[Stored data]
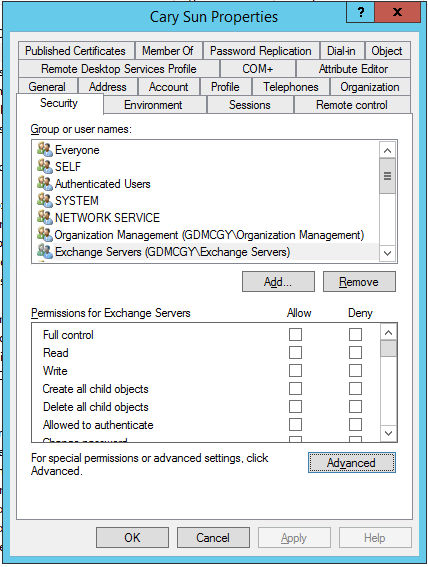Click the Organization Management group icon
428x567 pixels.
pos(45,234)
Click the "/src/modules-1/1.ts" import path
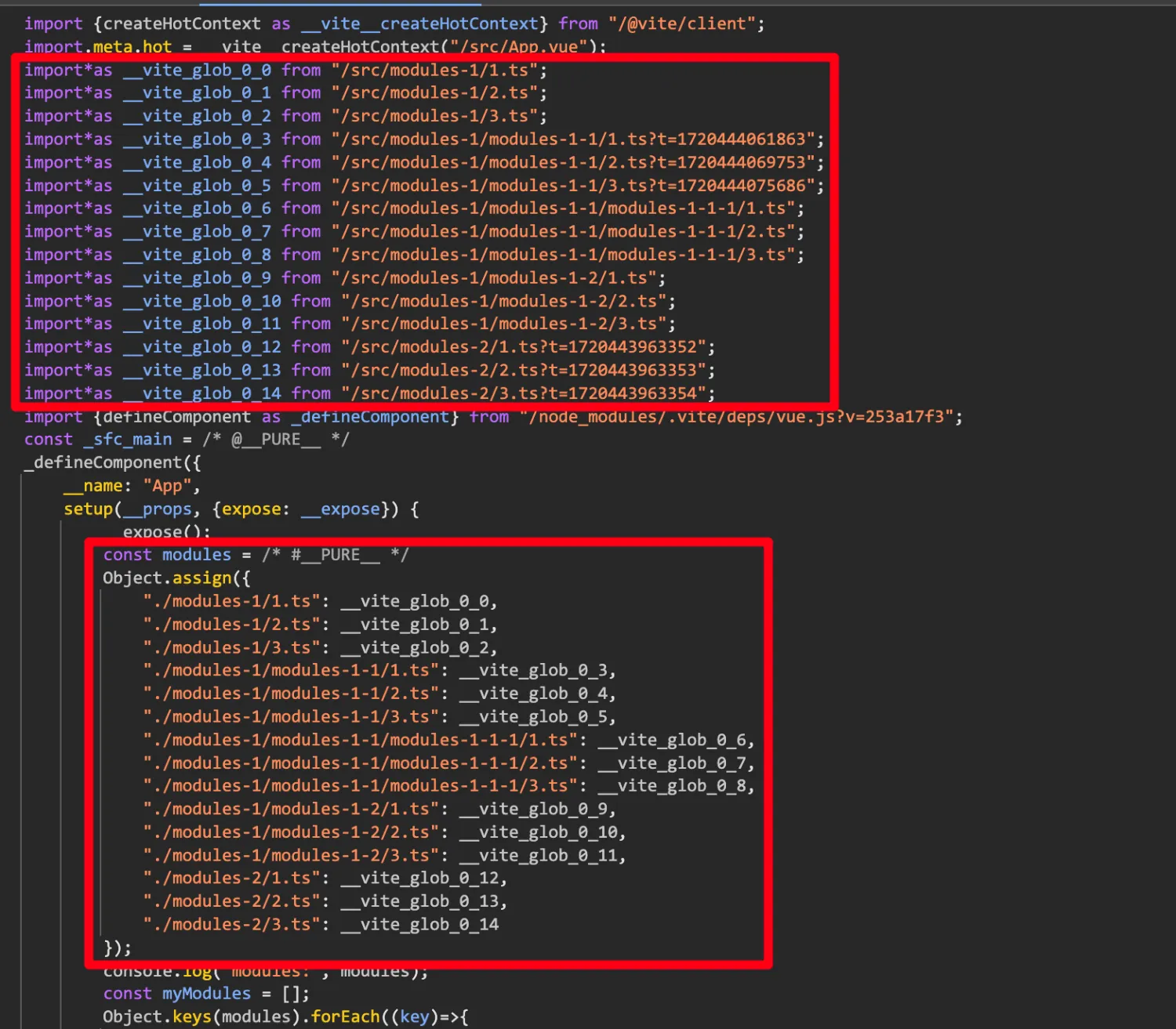The image size is (1176, 1029). [434, 71]
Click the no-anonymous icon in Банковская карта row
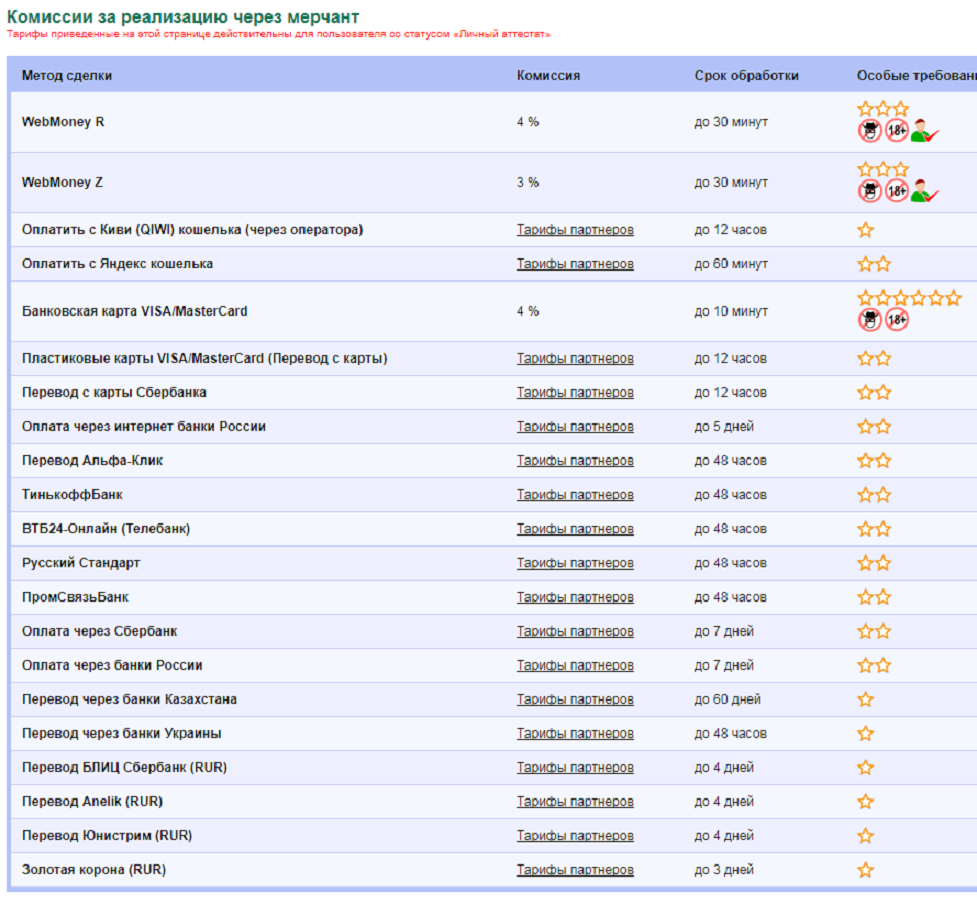Screen dimensions: 977x904 tap(869, 320)
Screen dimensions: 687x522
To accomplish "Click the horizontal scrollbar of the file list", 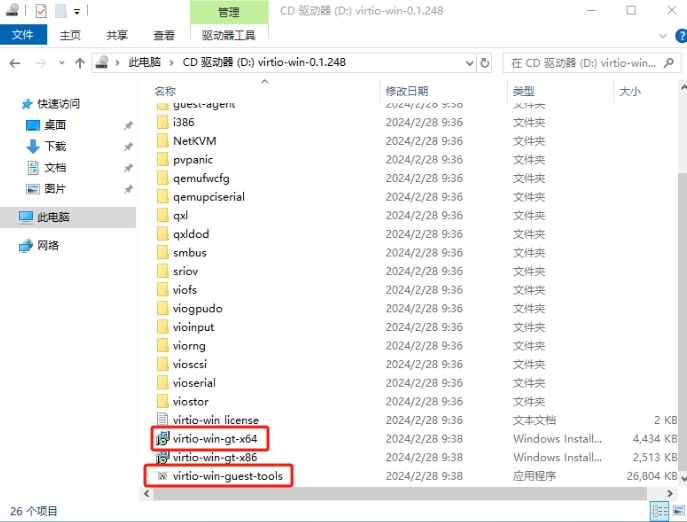I will point(400,495).
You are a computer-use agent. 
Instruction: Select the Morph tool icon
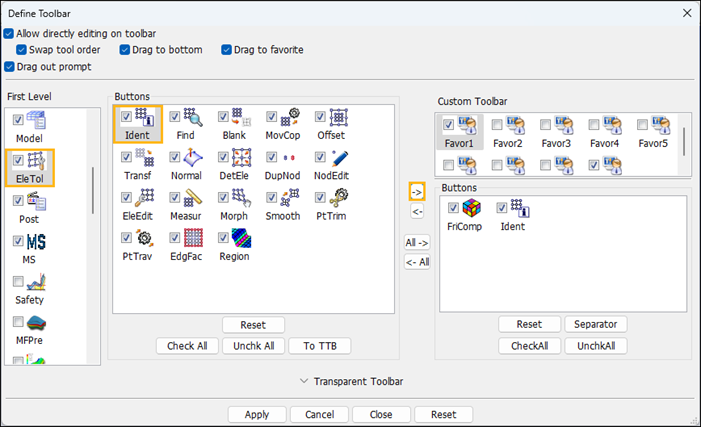(240, 199)
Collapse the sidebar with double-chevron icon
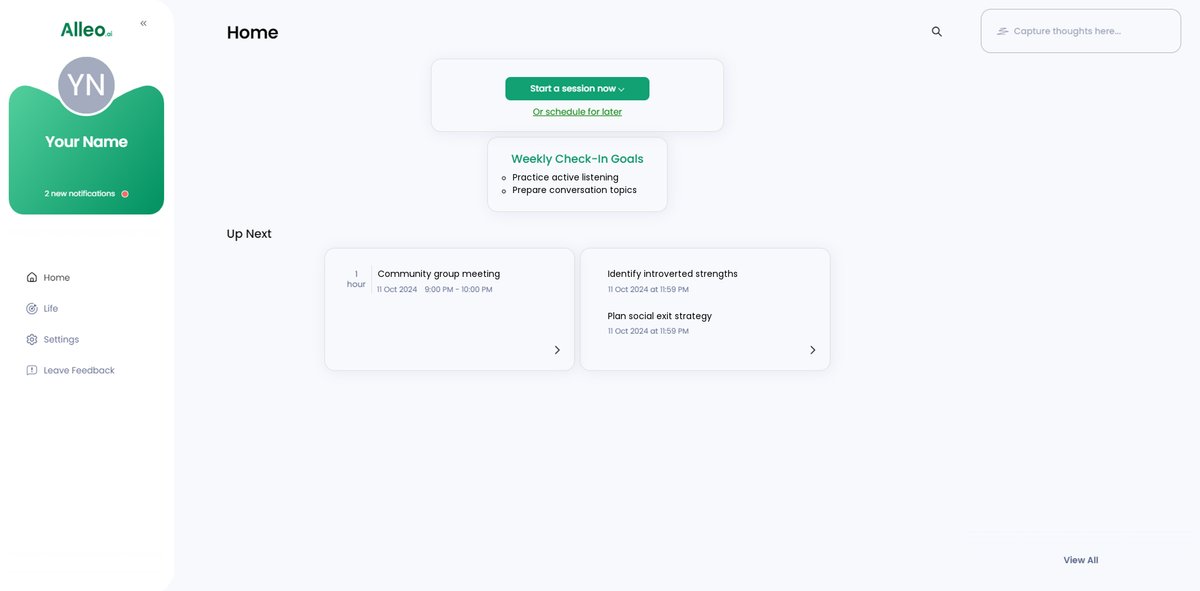 tap(143, 23)
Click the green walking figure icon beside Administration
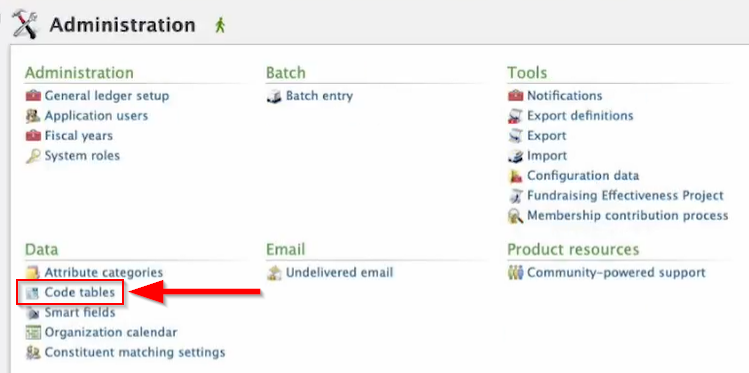This screenshot has width=749, height=373. [x=220, y=25]
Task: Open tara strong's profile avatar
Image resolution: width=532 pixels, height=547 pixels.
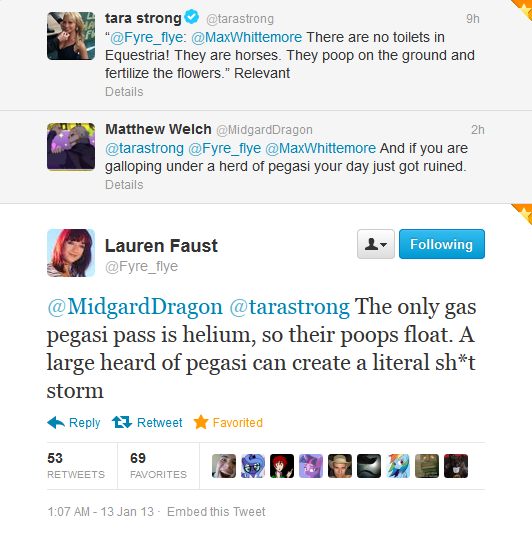Action: pyautogui.click(x=71, y=36)
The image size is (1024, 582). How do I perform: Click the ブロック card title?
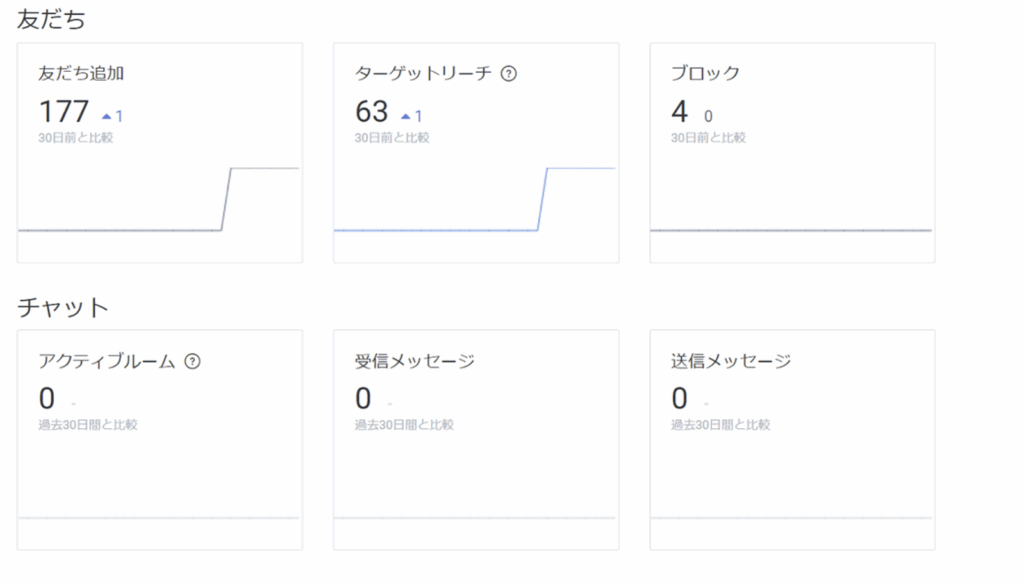(705, 73)
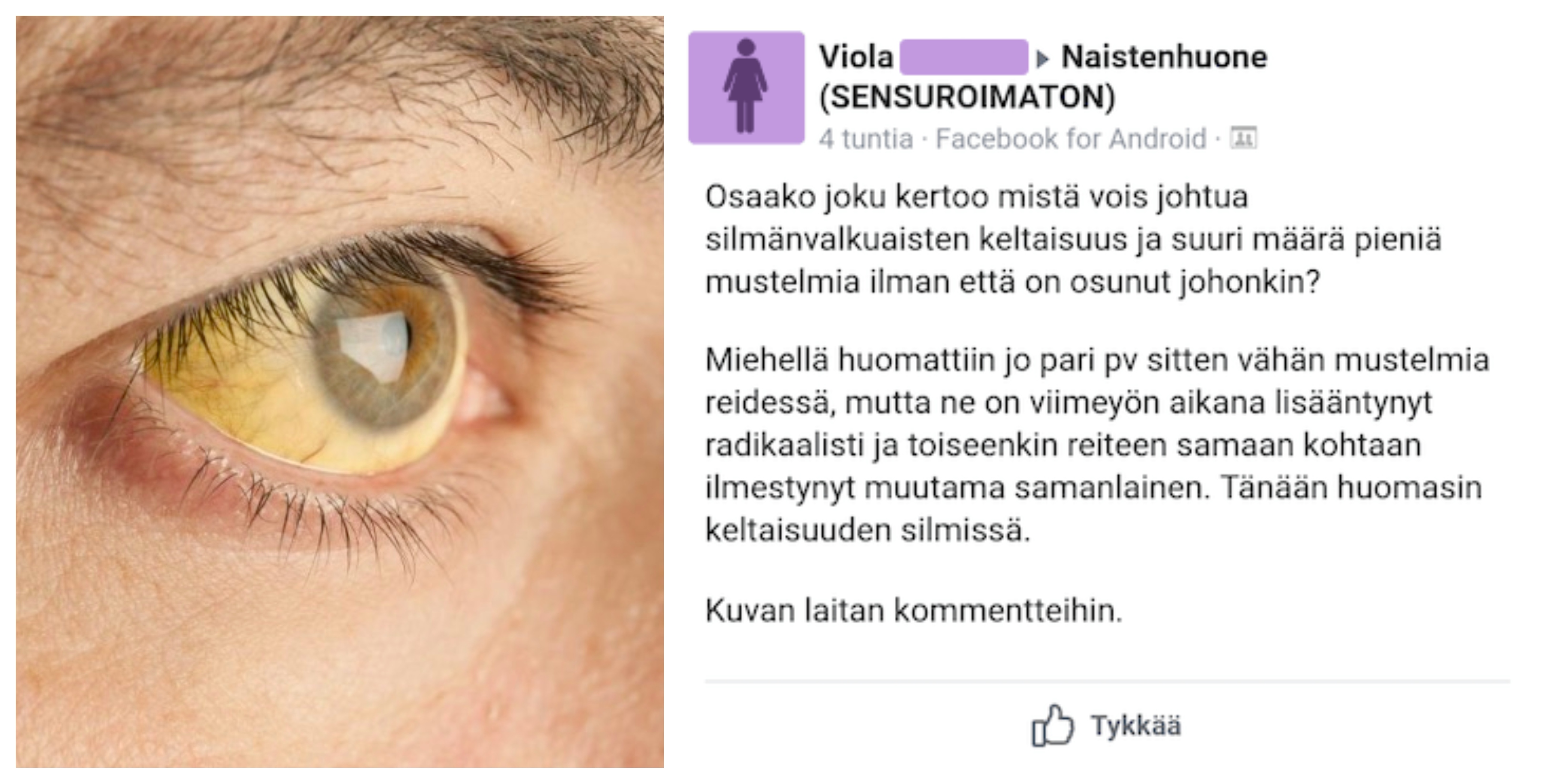
Task: Click the (SENSUROIMATON) group title line
Action: tap(967, 97)
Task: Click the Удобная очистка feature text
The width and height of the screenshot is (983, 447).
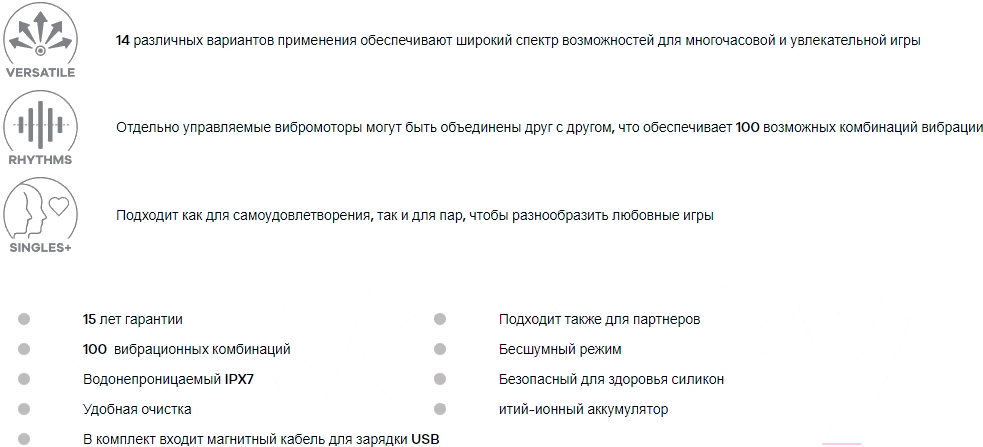Action: tap(137, 409)
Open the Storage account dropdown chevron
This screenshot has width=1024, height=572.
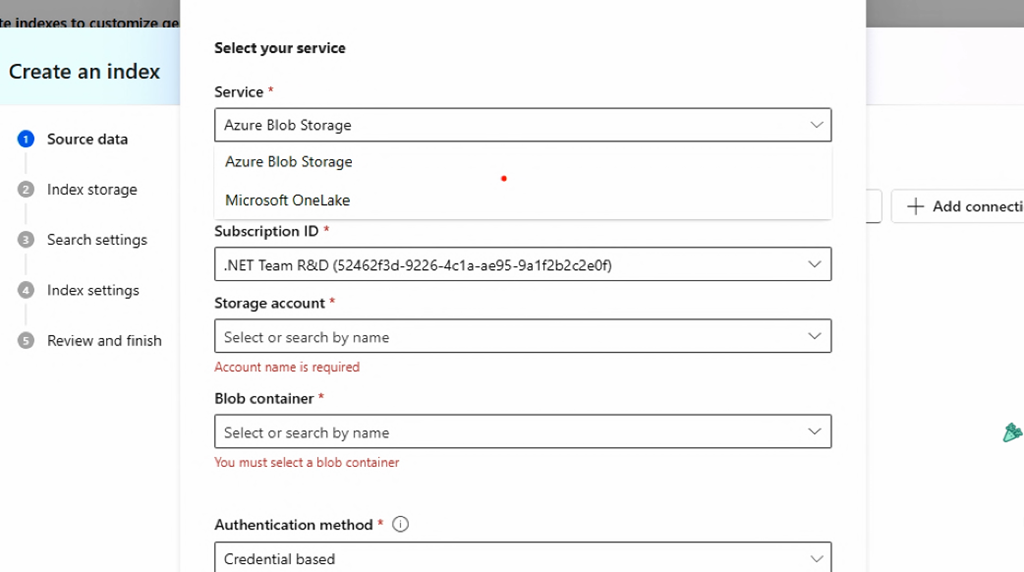point(816,336)
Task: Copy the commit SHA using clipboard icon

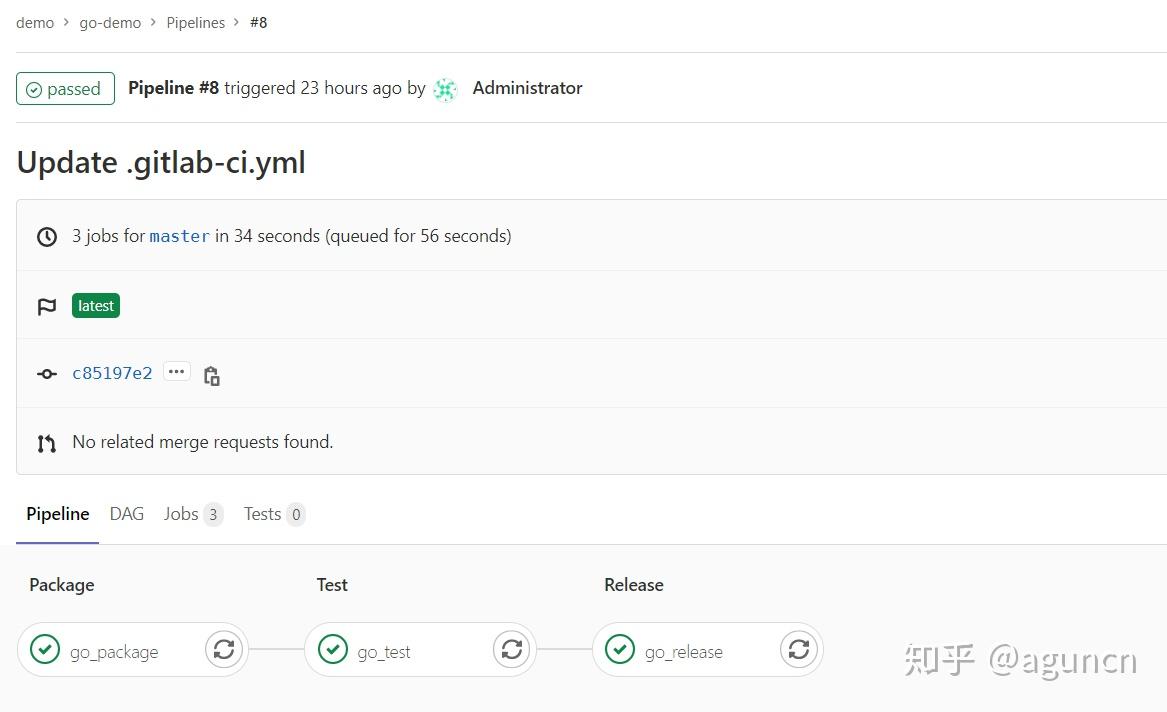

■ **Task prompt**
Lines holding the string "Open" must be copied out of the entries above.

■ **Output of the exercise**
Task: Open tara strong's profile avatar
Open the Storage account dropdown chevron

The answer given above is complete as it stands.